The next step is to build the triage corpora that hold the articles.
A triage corpus is a special kind of corpus used to organize a collection of articles for the triaging procedure. Each triage corpus should denote a natural collection of papers (such as all those papers assigned to a specific individual or all papers from a given Journal). A triage corpus is the entry point for a paper in the system.
The following example would create a triage corpus named 'curator1', owned by a user called 'Curator 1'.
editTriageCorpus -name "curator1" -desc "Curator 1's triage corpus" -owner "Curator 1"
-db <name-of-database> -l <login> -p <password> -wd <workingDirectory>
-db DBNAME : Database name
-desc DESCRIPTION : Corpus description
-l LOGIN : Database login
-name NAME : Corpus name
-owner OWNER : Corpus owner
-p PASSWD : Database password
-wd WORKINGDIR : Working Directory
The crucial task of loading files into a triage corpus is performed by the following function:
buildTriageCorpusFromPdfDir -pdfs </complete/path/to/pdf/directory> -triageCorpus "<triage-corpus-name>"
-rules </path/to/rules/file> -codeList <path/to/codeList/file>
-db <name-of-database> -l <login> -p <password> -wd <workingDirectory>
-codeList CODES : Encoded file names + codes (optional)
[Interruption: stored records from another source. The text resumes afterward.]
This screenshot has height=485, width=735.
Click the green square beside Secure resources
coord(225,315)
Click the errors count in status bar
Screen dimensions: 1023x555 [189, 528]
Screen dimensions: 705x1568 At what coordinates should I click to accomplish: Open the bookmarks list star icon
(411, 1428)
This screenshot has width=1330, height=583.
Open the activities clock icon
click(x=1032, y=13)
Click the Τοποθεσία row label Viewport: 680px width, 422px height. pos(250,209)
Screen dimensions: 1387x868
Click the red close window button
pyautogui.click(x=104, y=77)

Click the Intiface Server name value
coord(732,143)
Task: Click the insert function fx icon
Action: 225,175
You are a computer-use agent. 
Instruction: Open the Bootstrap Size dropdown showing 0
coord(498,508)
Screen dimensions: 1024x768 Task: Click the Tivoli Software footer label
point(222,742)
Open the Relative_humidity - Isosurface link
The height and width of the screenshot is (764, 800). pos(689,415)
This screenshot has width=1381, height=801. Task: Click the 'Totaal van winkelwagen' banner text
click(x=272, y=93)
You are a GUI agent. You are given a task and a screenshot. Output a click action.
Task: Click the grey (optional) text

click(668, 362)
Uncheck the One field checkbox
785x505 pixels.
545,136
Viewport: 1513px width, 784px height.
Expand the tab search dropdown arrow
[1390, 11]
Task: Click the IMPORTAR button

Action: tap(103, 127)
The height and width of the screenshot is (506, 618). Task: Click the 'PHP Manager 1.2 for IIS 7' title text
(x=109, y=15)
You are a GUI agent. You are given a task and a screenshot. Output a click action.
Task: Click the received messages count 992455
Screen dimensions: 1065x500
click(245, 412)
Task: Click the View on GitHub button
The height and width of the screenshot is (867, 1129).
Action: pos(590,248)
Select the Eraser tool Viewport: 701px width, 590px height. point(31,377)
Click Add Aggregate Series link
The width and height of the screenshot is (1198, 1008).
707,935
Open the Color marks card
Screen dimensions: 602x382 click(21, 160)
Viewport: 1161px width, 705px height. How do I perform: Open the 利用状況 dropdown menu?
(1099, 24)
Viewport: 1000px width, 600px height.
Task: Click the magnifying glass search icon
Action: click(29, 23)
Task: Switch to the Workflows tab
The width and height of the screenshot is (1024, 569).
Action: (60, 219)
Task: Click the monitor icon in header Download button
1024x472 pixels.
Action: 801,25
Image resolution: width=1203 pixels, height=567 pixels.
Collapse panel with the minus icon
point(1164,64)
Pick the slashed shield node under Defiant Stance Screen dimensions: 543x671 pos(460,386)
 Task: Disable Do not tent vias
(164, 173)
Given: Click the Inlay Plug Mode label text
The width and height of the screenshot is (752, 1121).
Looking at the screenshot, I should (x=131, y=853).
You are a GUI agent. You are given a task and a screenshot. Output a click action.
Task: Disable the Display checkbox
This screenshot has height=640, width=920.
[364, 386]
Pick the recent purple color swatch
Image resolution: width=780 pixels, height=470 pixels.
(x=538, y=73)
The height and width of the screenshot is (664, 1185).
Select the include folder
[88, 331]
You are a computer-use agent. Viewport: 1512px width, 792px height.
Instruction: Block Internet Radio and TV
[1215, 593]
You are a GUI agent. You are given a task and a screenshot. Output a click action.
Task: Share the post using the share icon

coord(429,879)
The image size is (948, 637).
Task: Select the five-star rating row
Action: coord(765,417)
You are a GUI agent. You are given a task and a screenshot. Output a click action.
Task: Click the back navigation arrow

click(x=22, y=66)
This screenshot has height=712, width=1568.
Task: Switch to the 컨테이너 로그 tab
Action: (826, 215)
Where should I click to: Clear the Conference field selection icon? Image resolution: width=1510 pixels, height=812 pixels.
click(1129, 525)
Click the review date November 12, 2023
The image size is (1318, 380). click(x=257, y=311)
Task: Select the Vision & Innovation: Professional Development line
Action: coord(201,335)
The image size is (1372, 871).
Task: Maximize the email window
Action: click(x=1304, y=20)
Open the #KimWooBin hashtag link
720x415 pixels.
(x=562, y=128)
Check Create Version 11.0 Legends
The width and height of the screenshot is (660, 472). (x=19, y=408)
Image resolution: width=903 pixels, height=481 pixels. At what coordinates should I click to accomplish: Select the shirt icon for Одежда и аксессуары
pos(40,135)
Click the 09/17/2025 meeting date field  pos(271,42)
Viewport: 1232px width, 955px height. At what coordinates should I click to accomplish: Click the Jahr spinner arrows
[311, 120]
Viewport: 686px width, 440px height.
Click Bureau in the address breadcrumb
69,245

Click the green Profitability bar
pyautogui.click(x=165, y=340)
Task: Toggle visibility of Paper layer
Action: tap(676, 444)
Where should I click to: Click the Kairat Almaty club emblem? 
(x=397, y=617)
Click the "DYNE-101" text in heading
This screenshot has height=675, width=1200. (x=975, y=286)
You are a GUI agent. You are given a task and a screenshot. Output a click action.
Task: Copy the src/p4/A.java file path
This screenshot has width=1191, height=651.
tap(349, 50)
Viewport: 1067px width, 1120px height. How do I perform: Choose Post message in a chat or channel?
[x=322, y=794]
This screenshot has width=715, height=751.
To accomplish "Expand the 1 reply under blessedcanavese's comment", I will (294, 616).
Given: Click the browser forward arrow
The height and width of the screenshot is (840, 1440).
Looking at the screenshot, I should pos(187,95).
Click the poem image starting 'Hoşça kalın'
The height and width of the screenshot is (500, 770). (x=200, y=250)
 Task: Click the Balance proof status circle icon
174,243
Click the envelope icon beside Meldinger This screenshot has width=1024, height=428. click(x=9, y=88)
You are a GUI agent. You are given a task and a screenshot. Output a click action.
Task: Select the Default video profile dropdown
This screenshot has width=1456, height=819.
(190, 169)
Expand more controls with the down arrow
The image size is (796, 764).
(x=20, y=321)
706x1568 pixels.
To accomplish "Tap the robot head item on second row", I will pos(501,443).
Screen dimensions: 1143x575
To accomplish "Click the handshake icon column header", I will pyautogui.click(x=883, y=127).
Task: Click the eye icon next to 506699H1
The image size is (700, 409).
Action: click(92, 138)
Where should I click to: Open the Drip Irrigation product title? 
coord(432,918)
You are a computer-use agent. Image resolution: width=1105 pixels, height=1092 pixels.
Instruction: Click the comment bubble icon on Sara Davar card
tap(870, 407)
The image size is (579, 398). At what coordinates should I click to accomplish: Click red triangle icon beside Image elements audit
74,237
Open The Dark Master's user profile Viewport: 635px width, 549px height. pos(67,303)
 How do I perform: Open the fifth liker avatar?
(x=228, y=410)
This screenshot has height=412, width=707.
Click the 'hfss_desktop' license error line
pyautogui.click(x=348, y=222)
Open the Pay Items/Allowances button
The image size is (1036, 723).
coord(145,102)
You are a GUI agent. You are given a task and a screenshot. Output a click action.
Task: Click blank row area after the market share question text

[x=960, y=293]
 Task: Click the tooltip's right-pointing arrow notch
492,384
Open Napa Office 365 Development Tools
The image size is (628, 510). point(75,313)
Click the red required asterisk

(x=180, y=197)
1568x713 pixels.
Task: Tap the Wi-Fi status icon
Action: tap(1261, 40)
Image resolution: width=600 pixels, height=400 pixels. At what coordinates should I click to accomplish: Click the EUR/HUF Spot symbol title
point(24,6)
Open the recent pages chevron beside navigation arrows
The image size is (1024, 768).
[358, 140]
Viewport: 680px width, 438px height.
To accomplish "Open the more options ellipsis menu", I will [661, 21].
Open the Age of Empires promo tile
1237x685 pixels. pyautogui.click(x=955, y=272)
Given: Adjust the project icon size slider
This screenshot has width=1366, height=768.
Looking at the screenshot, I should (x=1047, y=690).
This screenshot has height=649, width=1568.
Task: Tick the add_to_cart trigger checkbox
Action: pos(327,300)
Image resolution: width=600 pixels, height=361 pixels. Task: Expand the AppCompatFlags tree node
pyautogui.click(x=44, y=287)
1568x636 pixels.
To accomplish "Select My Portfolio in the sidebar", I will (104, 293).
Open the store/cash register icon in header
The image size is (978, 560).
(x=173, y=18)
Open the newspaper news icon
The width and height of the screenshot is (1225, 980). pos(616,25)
-triageCorpus CORPUS : Corpus name
-db DBNAME : Database name
-l LOGIN : Database login
-p PASSWD : Database password
-pdfs PDF-DIR-OR-FILE : Pdfs directory or file
-rules FILE : Rules file (optional)
-wd WORKINGDIR : Working Directory
This will run through all files in the targeted directory and load them into the named triage corpus. Note
that the system will iterate over every target corpus and assign an in-out code to every article. The user
may supply formatted codes in a text file (using the -codeList
option) rather than editing each file
name on disk. Thus, if a PDF file has the filename 19763139.pdf
with an entry 19763139_A.pdf
in the codeList
file, it would be assigned a code of in
to the target corpus designated by the letter A
and a code of out
to
all others. If no codes are assigned either from the file names or from the codeList then *all articles in the
upload will be assigned a code of unassigned
for all corpora.
Note also that the way that the text is extracted from the PDF files uses rule files for the LAPDF-Text
system.
You may use a specified rule file here to improve performance of the text extraction if necessary.